İslam Toplumu Milli Görüş (IGMG) Genel Sekreteri Bekir Altaş Altaş, yaptığı açıklamada, “NSU’nun aydınlatılması sürecinde bugüne kadar yaşananlar adeta bir dram filmi niteliğindedir. Bu filmin baş rollerini güvenlik birimleri, kısmen politika ve başsavcılık üstlenmektedir.” ifadelerini kullandı. ”

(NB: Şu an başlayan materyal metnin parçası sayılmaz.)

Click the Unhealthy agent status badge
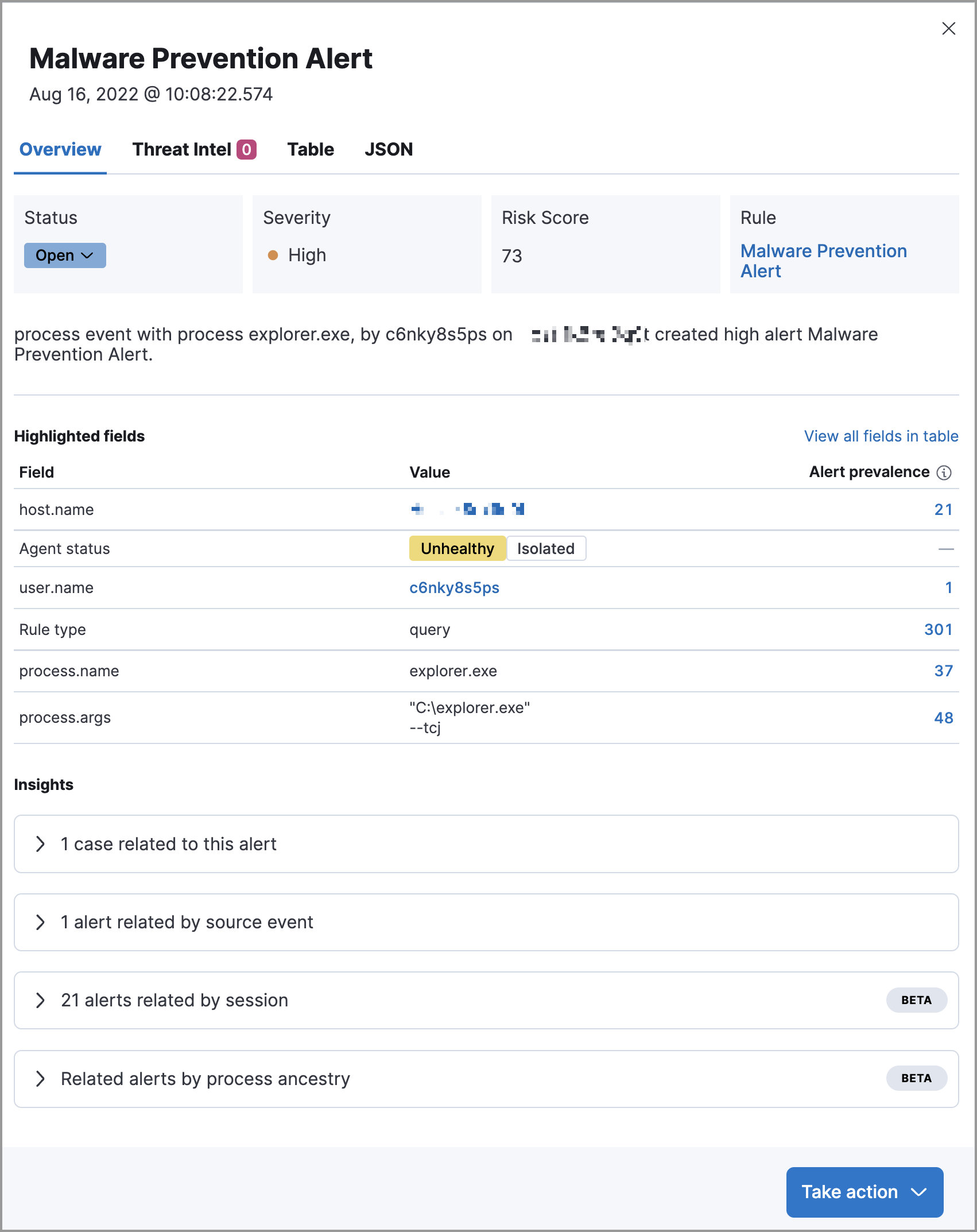The image size is (977, 1232). [x=458, y=549]
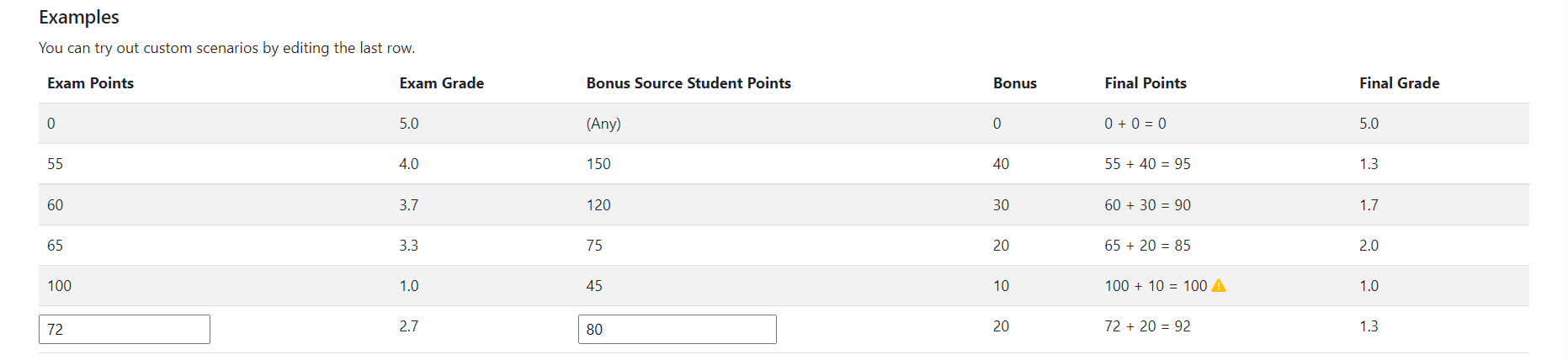Click the 150 bonus source points cell
The image size is (1568, 360).
[598, 164]
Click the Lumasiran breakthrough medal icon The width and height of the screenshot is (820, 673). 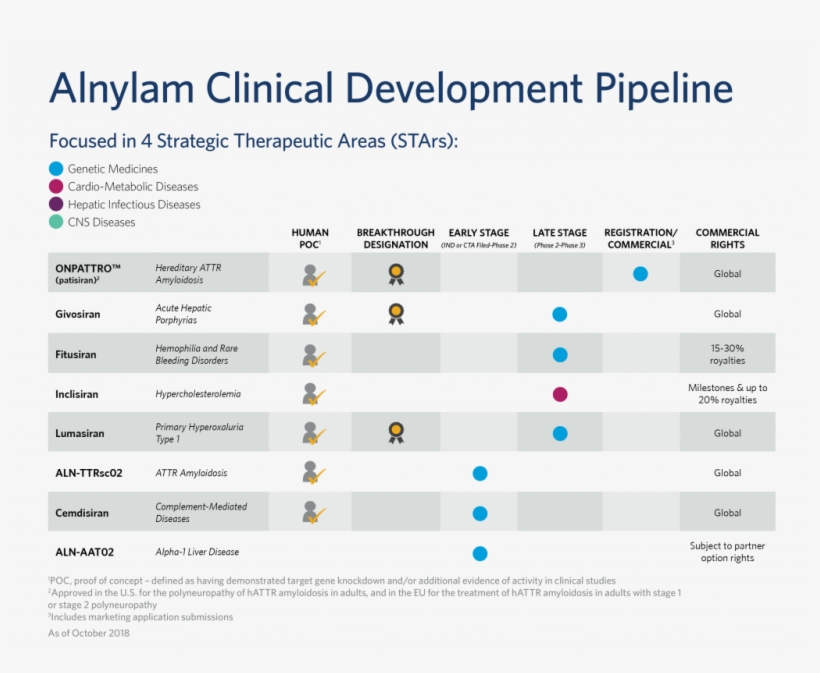click(395, 431)
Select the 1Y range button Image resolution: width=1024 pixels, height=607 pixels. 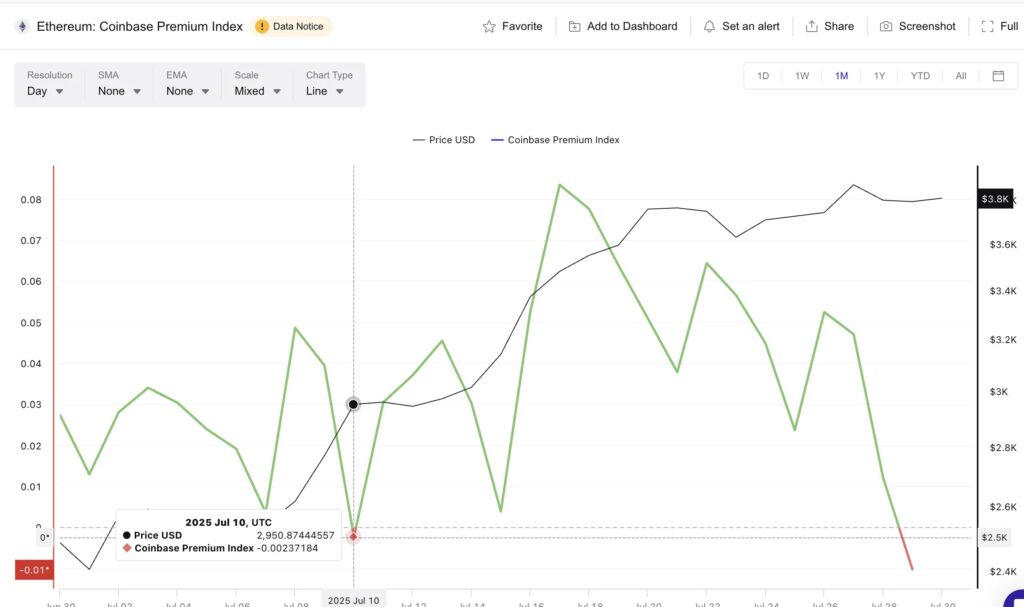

=Almanya’nın İkinci Dünya Savaşı sonrası dönemindeki en büyük ırkçı motivasyonlu cinayet serisinin aydınlatılmasına izin verilmediği izlenimi artık iyice yerleşmiştir. Bu intibayı güçlendiren onlarca skandal yaşanmıştır: Çok sayıda dosyanın sümen altı edilmesi, kilit role sahip NSU tanıklarının çok garip şekillerde aniden ölmeleri, soruşturmalar esnasında meydana gelen, bitmek bilmeyen hatalar ve aksilikler zinciri, Başsavcılık makamının ‘NSU’da sadece 3 fail vardır‘ teorisinde ısrar etmesi, dokümanların 120 sene süreyle erişime kapatılması.” Altaş, “Yani, eğer olur da bir gün NSU dosyaları kamuoyu ile paylaşılırsa bu en erken 2137 yılında gerçekleşecek. Tabii NSU’nun o tarihteki önemi, 1879-1889 yılları arasında yaşanmış bir cinayet serisinin bizim için bugün önemi ne ise o kadar olacak. Bu uygulamalar, Angela Merkel’in ‘NSU eksiksiz bir şekilde aydınlatılacak‘ sözü ile örtüşmüyor. Bilhassa 120 sene meselesi adeta insanlarla alay etmekten başka bir anlama gelmiyor.” yorumunda bulundu
Ülkedeki politikacıların bu duruma sessiz kalmalarını da eleştirilen Altaş, “Bir başka hayal kırıklığı da politikanın olan bitene sessiz kalmasıdır. Ne NSU araştırma komisyonlarının tavsiyeleri etkin bir şekilde yürürlüğe konulmuş ne de aşırı sağa karşı elle tutulur tedbirler alınmıştır. Aşırı sağ kurbanlarının süresiz oturum hakları hususunda bile siyasiler henüz görüş birliğine varamamıştır. Bu tam anlamıyla acizliktir.” dedi. Yaşananların olumsuz neticelerinin göçmenler üzerinde derin izler bırakacağını vurgulayan Altaş, “Bu yaşananların olumsuz neticeleri olmuştur ve bunlar hayati önem taşımaktadır: Göçmen kökenli insanların hukuk devletine, devletin kurumlarına ve politikasına olan inancı hissedilir derecede zayıflamış, derin bir güven kaybı hasıl olmuştur. İnsanlar artık kendilerini ikinci sınıf vatandaşlar olarak hissetmekte ve akıllarına ister istemez şu soru takılmaktadır: Acaba kurbanlar Alman, failler yabancı olsaydı güvenlik birimleri ve siyasiler yine bu şekilde mi hareket ederlerdi?” ifadelerine yer verdi.